[Document text — start]

Re: [slurm-users] [EXT] job_submit.lua - choice of error on failure / job_desc.gpus?

2020-12-07 Thread Sean Crosby
Hi Loris,

We have a completely separate test system, complete with a few worker
nodes, separate slurmctld/slurmdbd, so we can test Slurm upgrades etc.

Sean

--
Sean Crosby | Senior DevOpsHPC Engineer and HPC Team Lead
Research Computing Services | Business Services
The University of Melbourne, Victoria 3010 Australia



On Mon, 7 Dec 2020 at 19:01, Loris Bennett 
wrote:

> UoM notice: External email. Be cautious of links, attachments, or
> impersonation attempts
>
> Hi Sean,
>
> Thanks for the code - looks like you have put a lot more thought into it
> than I have into mine.  I'll certainly have to look at handling the
> 'tres-per-*' options.

[Document text — finish]

### Problem description
Can you pick up the Slurm mailing-list thread above, about job_submit.lua, and continue it from where it stops?

[Data — start]

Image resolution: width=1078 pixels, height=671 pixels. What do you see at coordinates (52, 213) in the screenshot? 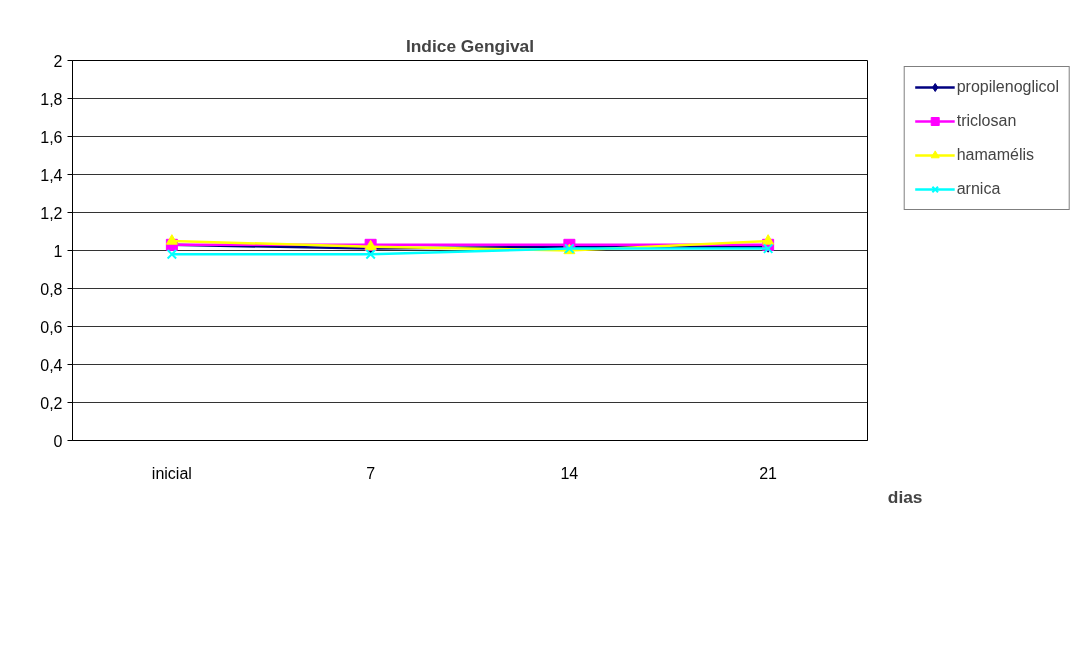
I see `y-tick-label: 1,2` at bounding box center [52, 213].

[Data — finish]

### Exercise output
>
> By the way, how to you do your testing?  As I don't have at test
> cluster, currently I'm doing "open heart" testing, but I really need a
> minimal test cluster, maybe using VMs.
>
> Cheers,
>
> Loris
>
> Sean Crosby  writes:
>
> > Hi Loris,
> >
> > This is our submit filter for what you're asking. It checks for both
> --gres and --gpus
> >
> >   ESLURM_INVALID_GRES=2072
> >   ESLURM_BAD_TASK_COUNT=2025
> >   if ( job_desc.partition ~= slurm.NO_VAL ) then
> > if (job_desc.partition ~= nil) then
> >   if (string.match(job_desc.partition,"gpgpu") or
> string.match(job_desc.partition,"gpgputest")) then
> > --slurm.log_info("slurm_job_submit (lua): detect job for gpgpu
> partition")
> > --Alert on invalid gpu count - eg: gpu:0 , gpu:p100:0
> > if (job_desc.gres and string.find(job_desc.gres, "gpu")) then
> >   local numgpu = string.match(job_desc.gres, ":%d+$")
> >   if(numgpu ~= nil) then
> >   numgpu = numgpu:gsub(':', '')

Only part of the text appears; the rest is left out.